World Combat League
- Company type: Private
- Industry: Kickboxing promotion
- Founder: Chuck Norris
- Headquarters: Dallas, Texas, United States
- Key people: Chuck Norris, President Cory Schafer, Commissioner Jeff Duclos, Media Contact Jacob Bonnema, Fmr. Owner & Director of Marketing
- Parent: World Combat League, Inc.
- Website: www.wcl.com

= World Combat League =

Martial arts promoter

The World Combat League (WCL) was a full contact, team-based kickboxing promotion. It was founded by movie star and martial artist Chuck Norris.

== Rules ==
The rules are typical of other full contact striking competitions, with some minor variation.

Any striking techniques from Boxing, International-Style Kickboxing, and Full-Contact Karate were allowed.
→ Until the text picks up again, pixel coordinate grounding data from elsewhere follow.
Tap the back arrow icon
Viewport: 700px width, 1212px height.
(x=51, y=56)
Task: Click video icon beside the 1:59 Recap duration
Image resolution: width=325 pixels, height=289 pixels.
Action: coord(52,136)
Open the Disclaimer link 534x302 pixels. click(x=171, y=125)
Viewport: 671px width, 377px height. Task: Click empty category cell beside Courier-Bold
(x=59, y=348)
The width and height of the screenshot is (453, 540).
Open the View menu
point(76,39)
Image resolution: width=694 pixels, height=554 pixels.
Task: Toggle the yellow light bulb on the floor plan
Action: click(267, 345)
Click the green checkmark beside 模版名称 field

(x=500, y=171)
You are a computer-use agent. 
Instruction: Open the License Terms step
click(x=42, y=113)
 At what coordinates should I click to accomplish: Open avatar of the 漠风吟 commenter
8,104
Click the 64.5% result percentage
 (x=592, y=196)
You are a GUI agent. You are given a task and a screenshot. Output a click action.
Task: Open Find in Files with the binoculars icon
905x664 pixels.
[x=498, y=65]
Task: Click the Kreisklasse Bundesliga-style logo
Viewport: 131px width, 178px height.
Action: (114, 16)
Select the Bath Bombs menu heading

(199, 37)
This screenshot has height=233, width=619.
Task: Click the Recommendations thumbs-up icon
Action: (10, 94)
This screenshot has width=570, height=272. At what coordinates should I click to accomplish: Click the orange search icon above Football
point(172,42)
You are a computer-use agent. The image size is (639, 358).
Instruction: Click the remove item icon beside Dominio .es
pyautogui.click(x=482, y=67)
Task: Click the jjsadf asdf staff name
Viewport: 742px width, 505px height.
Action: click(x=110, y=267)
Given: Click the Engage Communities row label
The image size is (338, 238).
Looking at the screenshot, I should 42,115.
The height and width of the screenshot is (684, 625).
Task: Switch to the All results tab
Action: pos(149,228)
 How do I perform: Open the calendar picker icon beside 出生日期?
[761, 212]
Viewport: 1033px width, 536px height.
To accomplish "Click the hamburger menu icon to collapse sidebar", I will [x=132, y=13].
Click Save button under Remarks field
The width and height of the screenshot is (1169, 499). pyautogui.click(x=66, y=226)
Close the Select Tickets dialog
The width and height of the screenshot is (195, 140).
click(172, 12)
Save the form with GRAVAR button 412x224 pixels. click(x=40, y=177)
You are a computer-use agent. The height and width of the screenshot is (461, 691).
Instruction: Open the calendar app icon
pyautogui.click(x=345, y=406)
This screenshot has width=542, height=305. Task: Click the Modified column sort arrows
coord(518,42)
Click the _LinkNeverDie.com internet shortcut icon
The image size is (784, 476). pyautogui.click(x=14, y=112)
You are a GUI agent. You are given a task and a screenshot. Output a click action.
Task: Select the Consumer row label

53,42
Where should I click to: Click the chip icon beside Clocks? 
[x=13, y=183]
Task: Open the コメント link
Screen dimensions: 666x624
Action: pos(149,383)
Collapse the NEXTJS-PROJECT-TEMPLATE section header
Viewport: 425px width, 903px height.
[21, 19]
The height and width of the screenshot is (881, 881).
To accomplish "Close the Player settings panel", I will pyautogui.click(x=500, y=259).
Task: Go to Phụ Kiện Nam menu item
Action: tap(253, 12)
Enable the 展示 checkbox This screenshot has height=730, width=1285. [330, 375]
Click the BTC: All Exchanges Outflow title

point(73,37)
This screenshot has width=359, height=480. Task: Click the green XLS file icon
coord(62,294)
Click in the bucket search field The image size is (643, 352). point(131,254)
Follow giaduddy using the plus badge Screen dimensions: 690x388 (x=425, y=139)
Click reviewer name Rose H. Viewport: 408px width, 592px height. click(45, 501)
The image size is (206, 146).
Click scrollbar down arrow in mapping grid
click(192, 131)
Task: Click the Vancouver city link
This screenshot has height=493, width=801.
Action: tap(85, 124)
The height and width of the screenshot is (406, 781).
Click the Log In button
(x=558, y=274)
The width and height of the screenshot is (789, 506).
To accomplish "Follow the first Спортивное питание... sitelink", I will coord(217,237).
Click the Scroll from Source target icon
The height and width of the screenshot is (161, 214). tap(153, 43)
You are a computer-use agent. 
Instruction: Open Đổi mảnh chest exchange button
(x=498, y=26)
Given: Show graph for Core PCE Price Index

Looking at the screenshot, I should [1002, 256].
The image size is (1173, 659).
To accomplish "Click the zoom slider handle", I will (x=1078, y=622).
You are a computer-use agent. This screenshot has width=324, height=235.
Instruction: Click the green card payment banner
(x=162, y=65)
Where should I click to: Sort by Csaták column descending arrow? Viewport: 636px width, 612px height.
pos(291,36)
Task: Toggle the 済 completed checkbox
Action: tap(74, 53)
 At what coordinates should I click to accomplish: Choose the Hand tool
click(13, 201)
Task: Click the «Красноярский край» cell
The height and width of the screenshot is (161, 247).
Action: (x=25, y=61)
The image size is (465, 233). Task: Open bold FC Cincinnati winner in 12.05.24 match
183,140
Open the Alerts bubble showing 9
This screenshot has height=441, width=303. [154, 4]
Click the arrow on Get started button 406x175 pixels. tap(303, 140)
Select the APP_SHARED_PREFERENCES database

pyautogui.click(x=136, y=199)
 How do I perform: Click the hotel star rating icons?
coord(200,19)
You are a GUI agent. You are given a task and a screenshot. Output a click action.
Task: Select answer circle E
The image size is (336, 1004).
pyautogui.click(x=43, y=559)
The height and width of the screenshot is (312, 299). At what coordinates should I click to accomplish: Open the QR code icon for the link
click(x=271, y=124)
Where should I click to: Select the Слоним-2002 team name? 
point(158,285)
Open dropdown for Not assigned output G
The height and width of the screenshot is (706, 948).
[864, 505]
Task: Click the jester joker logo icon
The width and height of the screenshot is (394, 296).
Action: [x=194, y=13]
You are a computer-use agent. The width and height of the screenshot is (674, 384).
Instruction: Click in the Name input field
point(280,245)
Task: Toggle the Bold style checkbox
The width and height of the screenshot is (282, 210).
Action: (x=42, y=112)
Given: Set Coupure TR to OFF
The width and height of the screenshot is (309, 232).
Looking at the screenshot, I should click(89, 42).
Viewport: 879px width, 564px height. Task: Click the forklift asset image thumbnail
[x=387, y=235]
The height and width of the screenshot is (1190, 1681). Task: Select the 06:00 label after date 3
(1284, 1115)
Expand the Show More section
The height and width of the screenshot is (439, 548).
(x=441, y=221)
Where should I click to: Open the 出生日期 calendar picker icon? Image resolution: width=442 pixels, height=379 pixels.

In order to maintain the fast pace of the action, clinching, holding or ground fighting (grappling) were prohibited.

===Weight divisions===
This represents the maximum weight for each of the men's division.
- 147 lbs
- 164 lbs
- 178 lbs
- 195 lbs
- 235+ lbs
- 128+ lbs for women.

For the fighter weigh-in, there is a window of several pounds that must be met to qualify. For example, the 195 lbs division fighters are required to weight between 178 and 195, whereas the 235 lbs weight division must weigh between 195 and 235 lbs.

===Ring===

The no-rope ring (sometimes referred by fans as "the pit") is a circle which is 27 feet in diameter, of which the inner 24 feet is colored blue. The next 3 feet is yellow, which is the caution area. When the fighter gets to the yellow area, he knows he's getting close to stepping out-of-bounds. The last edge of the ring is the red zone, which features a 30-degree upward angle. When a fighter steps on the red area, he's stepping up slightly, letting him know he's out-of-bounds.

===Time===
Each match is two rounds in duration, with each round lasting three minutes. After the fighters complete their first round, the next two fighters begin their first round. After each set of fighters has completed his or her first round, then halftime is called before the first set of fighters begin their second round. This gives each fighter about 20 minutes between rounds so he or she can fight full speed for the entire time allowed.

===Attire===
All competitors must fight in approved team pants, with gloves and shinguards. No boots or shoes are allowed as of the 2006-2007 season, though fighters originally wore boots.

===Allowed techniques===
- Punching - Jab, Cross, Hook, Uppercut, and Spinning Backfist. No elbows or forearms allowed.
- Kicking - Front-Kicks, Side Kicks, Back Kicks, Hook Kicks, Roundhouse Kicks, Wheel Kicks, Spinning Kicks.
- Kneeing - Front and Roundhouse. Must be above the waist.

===Fouls===
- No Throws
- No Takedowns
- No Holding - Grabbing the opponent's body in an effort to stop them from attacking or countering. However, fighters may grab to immediately throw a knee. (i.e. they may not clinch and jockey for knee strike position.)
- Limited Clinching - Fighters may clinch and throw one knee but then must release.
- No Low Kicks - Leg kicks are allowed to the support leg as well as the lead leg, but must be at least three inches above the knee.
- No Stalling - Intentionally delaying the action of a contest in any way.
- No Passivity - Retreating or circling without striking - or fighting only when the opponent attacks.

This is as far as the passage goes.